WHAT IS NEEDED → What you give back must match the records below word for word.

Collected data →
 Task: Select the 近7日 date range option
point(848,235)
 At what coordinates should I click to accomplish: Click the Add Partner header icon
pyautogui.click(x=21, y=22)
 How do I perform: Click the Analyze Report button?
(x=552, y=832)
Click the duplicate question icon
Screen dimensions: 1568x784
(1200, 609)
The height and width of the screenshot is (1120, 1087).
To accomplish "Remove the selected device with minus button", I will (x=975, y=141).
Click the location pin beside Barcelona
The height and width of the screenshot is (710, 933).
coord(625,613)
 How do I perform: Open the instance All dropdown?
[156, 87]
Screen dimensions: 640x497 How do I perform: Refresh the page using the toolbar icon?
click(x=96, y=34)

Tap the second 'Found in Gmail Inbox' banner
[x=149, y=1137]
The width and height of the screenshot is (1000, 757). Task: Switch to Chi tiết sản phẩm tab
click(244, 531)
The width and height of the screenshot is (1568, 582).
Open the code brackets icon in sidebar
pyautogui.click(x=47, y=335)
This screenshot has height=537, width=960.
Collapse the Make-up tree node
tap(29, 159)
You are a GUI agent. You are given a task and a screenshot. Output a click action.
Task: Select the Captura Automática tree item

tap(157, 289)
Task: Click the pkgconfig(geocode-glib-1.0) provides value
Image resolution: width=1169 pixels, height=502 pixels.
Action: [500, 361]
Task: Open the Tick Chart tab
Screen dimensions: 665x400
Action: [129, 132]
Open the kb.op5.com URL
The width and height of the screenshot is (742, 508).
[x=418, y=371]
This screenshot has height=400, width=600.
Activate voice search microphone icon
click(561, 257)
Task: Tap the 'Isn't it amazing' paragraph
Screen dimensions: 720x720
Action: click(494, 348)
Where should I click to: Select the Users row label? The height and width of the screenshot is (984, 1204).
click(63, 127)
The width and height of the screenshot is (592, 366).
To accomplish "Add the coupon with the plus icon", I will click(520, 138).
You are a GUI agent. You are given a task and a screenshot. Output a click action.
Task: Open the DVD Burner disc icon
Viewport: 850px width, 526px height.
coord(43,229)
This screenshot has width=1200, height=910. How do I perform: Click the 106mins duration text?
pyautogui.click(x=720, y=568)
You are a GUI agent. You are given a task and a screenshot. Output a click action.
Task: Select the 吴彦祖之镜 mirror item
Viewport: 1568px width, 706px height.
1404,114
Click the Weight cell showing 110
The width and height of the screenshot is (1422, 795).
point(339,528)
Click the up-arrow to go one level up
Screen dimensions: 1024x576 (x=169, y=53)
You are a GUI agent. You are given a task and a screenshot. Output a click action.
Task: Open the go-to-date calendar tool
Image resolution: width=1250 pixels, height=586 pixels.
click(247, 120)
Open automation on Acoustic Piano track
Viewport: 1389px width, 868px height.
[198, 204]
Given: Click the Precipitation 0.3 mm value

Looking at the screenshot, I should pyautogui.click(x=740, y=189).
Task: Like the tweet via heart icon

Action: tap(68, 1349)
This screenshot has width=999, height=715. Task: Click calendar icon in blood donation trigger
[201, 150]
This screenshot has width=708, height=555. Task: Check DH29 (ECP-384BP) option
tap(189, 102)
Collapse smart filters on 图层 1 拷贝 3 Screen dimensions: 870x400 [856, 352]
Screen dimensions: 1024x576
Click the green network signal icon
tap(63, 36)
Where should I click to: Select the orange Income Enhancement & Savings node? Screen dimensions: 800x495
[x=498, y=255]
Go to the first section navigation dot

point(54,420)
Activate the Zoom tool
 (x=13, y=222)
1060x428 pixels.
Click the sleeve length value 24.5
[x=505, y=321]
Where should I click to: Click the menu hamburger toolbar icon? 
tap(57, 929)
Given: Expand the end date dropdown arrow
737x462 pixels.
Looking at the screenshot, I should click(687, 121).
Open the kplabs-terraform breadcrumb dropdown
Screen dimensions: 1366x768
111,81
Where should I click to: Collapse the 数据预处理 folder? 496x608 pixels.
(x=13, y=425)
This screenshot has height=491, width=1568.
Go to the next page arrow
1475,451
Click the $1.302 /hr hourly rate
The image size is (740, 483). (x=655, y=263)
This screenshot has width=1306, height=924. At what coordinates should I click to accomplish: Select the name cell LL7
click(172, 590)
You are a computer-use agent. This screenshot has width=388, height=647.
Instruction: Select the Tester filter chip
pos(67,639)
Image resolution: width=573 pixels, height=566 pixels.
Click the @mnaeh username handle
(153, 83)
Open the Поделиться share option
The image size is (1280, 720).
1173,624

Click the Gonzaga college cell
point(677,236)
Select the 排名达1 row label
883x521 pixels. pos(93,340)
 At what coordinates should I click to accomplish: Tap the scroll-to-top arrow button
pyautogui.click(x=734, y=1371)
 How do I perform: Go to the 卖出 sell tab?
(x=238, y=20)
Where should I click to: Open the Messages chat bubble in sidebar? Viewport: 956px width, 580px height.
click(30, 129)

RESPONSE TO THIS EXERCISE →
 Task: Select the 近7日 date range option
point(848,235)
 At what coordinates should I click to accomplish: Click the Add Partner header icon
pyautogui.click(x=21, y=22)
 How do I perform: Click the Analyze Report button?
(x=552, y=832)
Click the duplicate question icon
Screen dimensions: 1568x784
(1200, 609)
The height and width of the screenshot is (1120, 1087).
To accomplish "Remove the selected device with minus button", I will (x=975, y=141).
Click the location pin beside Barcelona
The height and width of the screenshot is (710, 933).
coord(625,613)
 How do I perform: Open the instance All dropdown?
[156, 87]
Screen dimensions: 640x497 How do I perform: Refresh the page using the toolbar icon?
click(x=96, y=34)

Tap the second 'Found in Gmail Inbox' banner
[x=149, y=1137]
The width and height of the screenshot is (1000, 757). Task: Switch to Chi tiết sản phẩm tab
click(244, 531)
The width and height of the screenshot is (1568, 582).
Open the code brackets icon in sidebar
pyautogui.click(x=47, y=335)
This screenshot has height=537, width=960.
Collapse the Make-up tree node
tap(29, 159)
You are a GUI agent. You are given a task and a screenshot. Output a click action.
Task: Select the Captura Automática tree item

tap(157, 289)
Task: Click the pkgconfig(geocode-glib-1.0) provides value
Image resolution: width=1169 pixels, height=502 pixels.
Action: [500, 361]
Task: Open the Tick Chart tab
Screen dimensions: 665x400
Action: [129, 132]
Open the kb.op5.com URL
The width and height of the screenshot is (742, 508).
[x=418, y=371]
This screenshot has height=400, width=600.
Activate voice search microphone icon
click(561, 257)
Task: Tap the 'Isn't it amazing' paragraph
Screen dimensions: 720x720
Action: click(494, 348)
Where should I click to: Select the Users row label? The height and width of the screenshot is (984, 1204).
click(63, 127)
The width and height of the screenshot is (592, 366).
To accomplish "Add the coupon with the plus icon", I will click(520, 138).
You are a GUI agent. You are given a task and a screenshot. Output a click action.
Task: Open the DVD Burner disc icon
Viewport: 850px width, 526px height.
coord(43,229)
This screenshot has width=1200, height=910. How do I perform: Click the 106mins duration text?
pyautogui.click(x=720, y=568)
You are a GUI agent. You are given a task and a screenshot. Output a click action.
Task: Select the 吴彦祖之镜 mirror item
Viewport: 1568px width, 706px height.
1404,114
Click the Weight cell showing 110
The width and height of the screenshot is (1422, 795).
point(339,528)
Click the up-arrow to go one level up
Screen dimensions: 1024x576 (x=169, y=53)
You are a GUI agent. You are given a task and a screenshot. Output a click action.
Task: Open the go-to-date calendar tool
Image resolution: width=1250 pixels, height=586 pixels.
click(247, 120)
Open automation on Acoustic Piano track
Viewport: 1389px width, 868px height.
[198, 204]
Given: Click the Precipitation 0.3 mm value

Looking at the screenshot, I should pyautogui.click(x=740, y=189).
Task: Like the tweet via heart icon

Action: tap(68, 1349)
This screenshot has width=999, height=715. Task: Click calendar icon in blood donation trigger
[201, 150]
This screenshot has width=708, height=555. Task: Check DH29 (ECP-384BP) option
tap(189, 102)
Collapse smart filters on 图层 1 拷贝 3 Screen dimensions: 870x400 [856, 352]
Screen dimensions: 1024x576
Click the green network signal icon
tap(63, 36)
Where should I click to: Select the orange Income Enhancement & Savings node? Screen dimensions: 800x495
[x=498, y=255]
Go to the first section navigation dot

point(54,420)
Activate the Zoom tool
 (x=13, y=222)
1060x428 pixels.
Click the sleeve length value 24.5
[x=505, y=321]
Where should I click to: Click the menu hamburger toolbar icon? 
tap(57, 929)
Given: Expand the end date dropdown arrow
737x462 pixels.
Looking at the screenshot, I should click(687, 121).
Open the kplabs-terraform breadcrumb dropdown
Screen dimensions: 1366x768
111,81
Where should I click to: Collapse the 数据预处理 folder? 496x608 pixels.
(x=13, y=425)
This screenshot has height=491, width=1568.
Go to the next page arrow
1475,451
Click the $1.302 /hr hourly rate
The image size is (740, 483). (x=655, y=263)
This screenshot has width=1306, height=924. At what coordinates should I click to accomplish: Select the name cell LL7
click(172, 590)
You are a computer-use agent. This screenshot has width=388, height=647.
Instruction: Select the Tester filter chip
pos(67,639)
Image resolution: width=573 pixels, height=566 pixels.
Click the @mnaeh username handle
(153, 83)
Open the Поделиться share option
The image size is (1280, 720).
1173,624

Click the Gonzaga college cell
point(677,236)
Select the 排名达1 row label
883x521 pixels. pos(93,340)
 At what coordinates should I click to accomplish: Tap the scroll-to-top arrow button
pyautogui.click(x=734, y=1371)
 How do I perform: Go to the 卖出 sell tab?
(x=238, y=20)
Where should I click to: Open the Messages chat bubble in sidebar? Viewport: 956px width, 580px height.
click(30, 129)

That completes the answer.